WHAT IS NEEDED ▸ Your job with the data below is to output exactly the lines from the one holding "Click the five-star guide rating" down to the one holding "Task: Go to previous card with up arrow", both included, and no others.

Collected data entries
Content starts

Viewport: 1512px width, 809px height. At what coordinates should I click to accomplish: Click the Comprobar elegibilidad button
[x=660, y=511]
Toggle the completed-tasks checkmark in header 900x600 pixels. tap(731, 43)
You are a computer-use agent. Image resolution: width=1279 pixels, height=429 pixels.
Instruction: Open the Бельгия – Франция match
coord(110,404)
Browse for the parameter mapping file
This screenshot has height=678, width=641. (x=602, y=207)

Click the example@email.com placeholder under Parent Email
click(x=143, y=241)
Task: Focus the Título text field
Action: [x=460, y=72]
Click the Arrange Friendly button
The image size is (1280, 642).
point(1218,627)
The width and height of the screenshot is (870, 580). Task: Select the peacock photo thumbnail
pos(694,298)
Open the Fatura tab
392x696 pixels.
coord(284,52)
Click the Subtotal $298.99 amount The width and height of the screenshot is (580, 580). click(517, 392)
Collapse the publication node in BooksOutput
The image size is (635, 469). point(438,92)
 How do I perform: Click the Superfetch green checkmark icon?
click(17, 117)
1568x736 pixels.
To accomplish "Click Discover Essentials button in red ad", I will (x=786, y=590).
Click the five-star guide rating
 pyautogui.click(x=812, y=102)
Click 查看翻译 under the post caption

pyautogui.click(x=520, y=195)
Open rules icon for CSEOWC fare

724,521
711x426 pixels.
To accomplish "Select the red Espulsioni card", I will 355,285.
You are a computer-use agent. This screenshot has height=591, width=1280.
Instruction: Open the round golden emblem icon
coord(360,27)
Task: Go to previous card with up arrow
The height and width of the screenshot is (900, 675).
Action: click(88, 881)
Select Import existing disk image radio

Content ends

SOLUTION TO THIS EXERCISE ▸
Click the five-star guide rating
 pyautogui.click(x=812, y=102)
Click 查看翻译 under the post caption

pyautogui.click(x=520, y=195)
Open rules icon for CSEOWC fare

724,521
711x426 pixels.
To accomplish "Select the red Espulsioni card", I will 355,285.
You are a computer-use agent. This screenshot has height=591, width=1280.
Instruction: Open the round golden emblem icon
coord(360,27)
Task: Go to previous card with up arrow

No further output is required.